## [WHAT IS BEING ASKED]
In the data below, how many lines include the string "Click"? Give only the number.

## [DATA SUPPLIED]
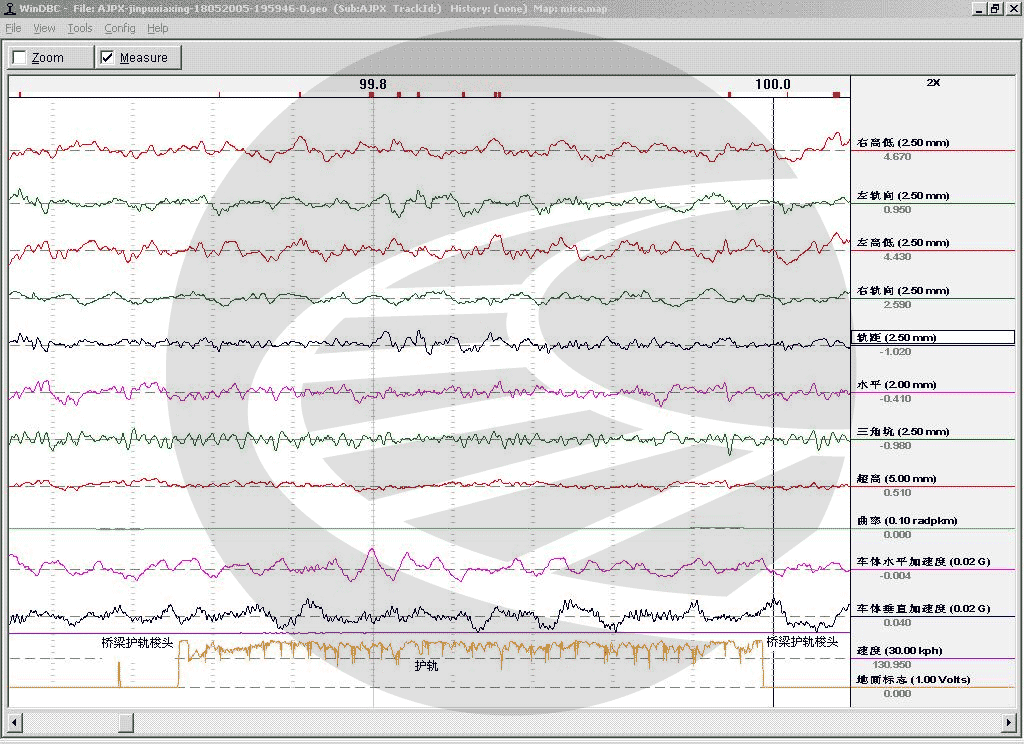Screen dimensions: 1024x744
Task: Select the 水平 (2.00 mm) channel label
Action: [x=896, y=385]
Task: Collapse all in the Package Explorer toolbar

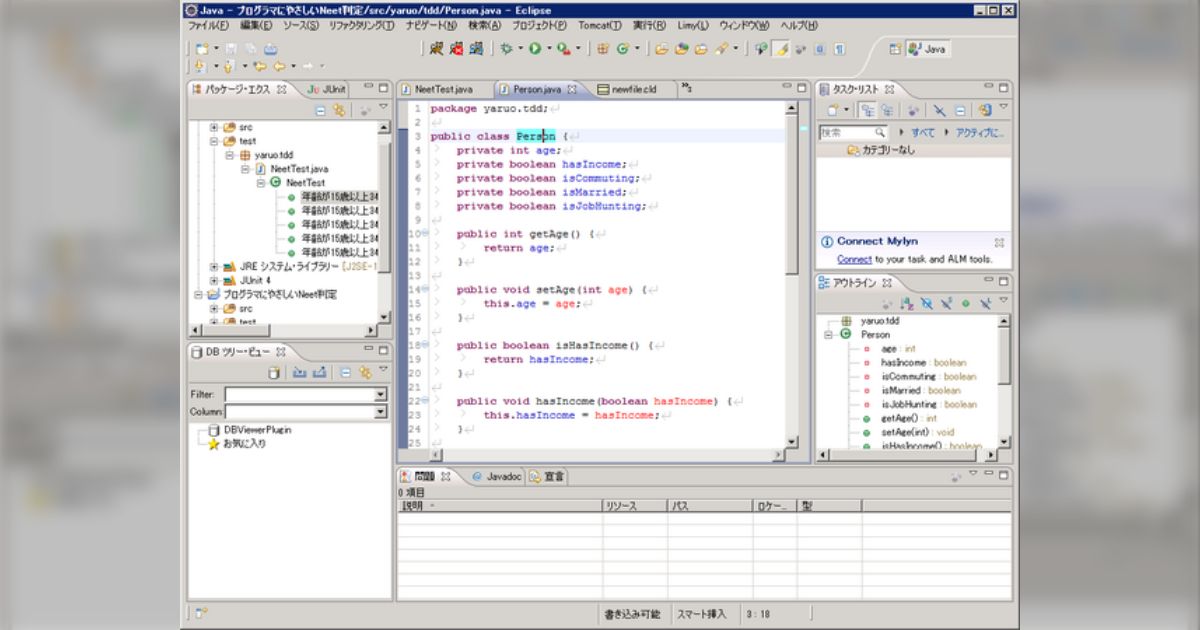Action: coord(321,111)
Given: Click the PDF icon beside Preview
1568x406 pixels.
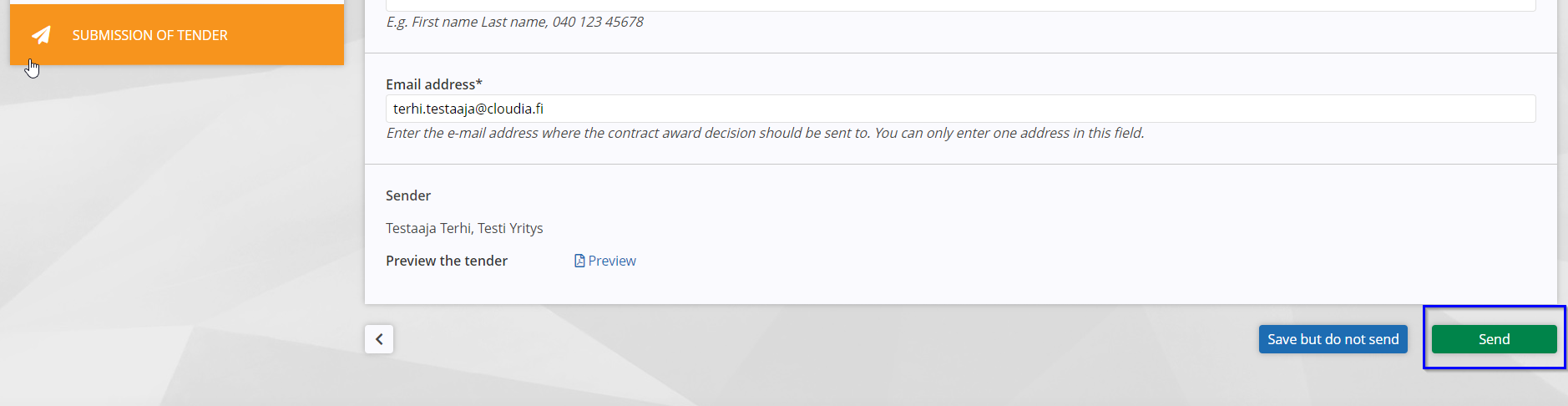Looking at the screenshot, I should [x=579, y=261].
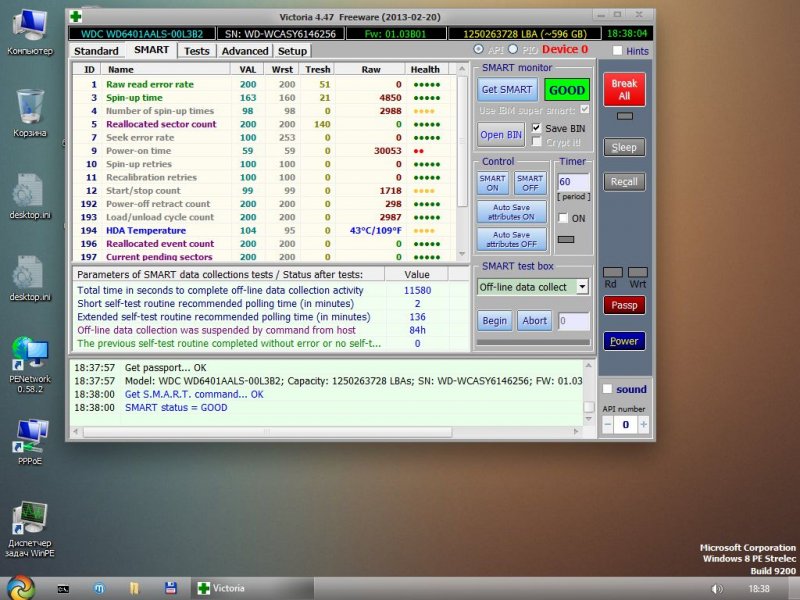Select the API radio button

479,50
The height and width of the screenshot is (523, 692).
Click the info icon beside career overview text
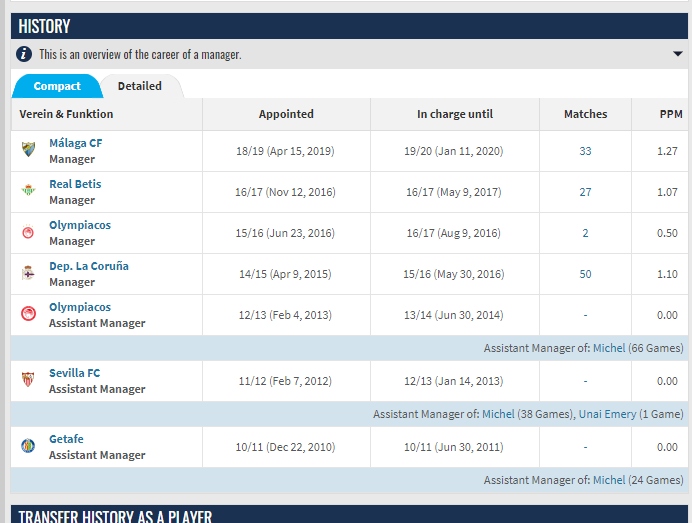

## [ANSWER]
2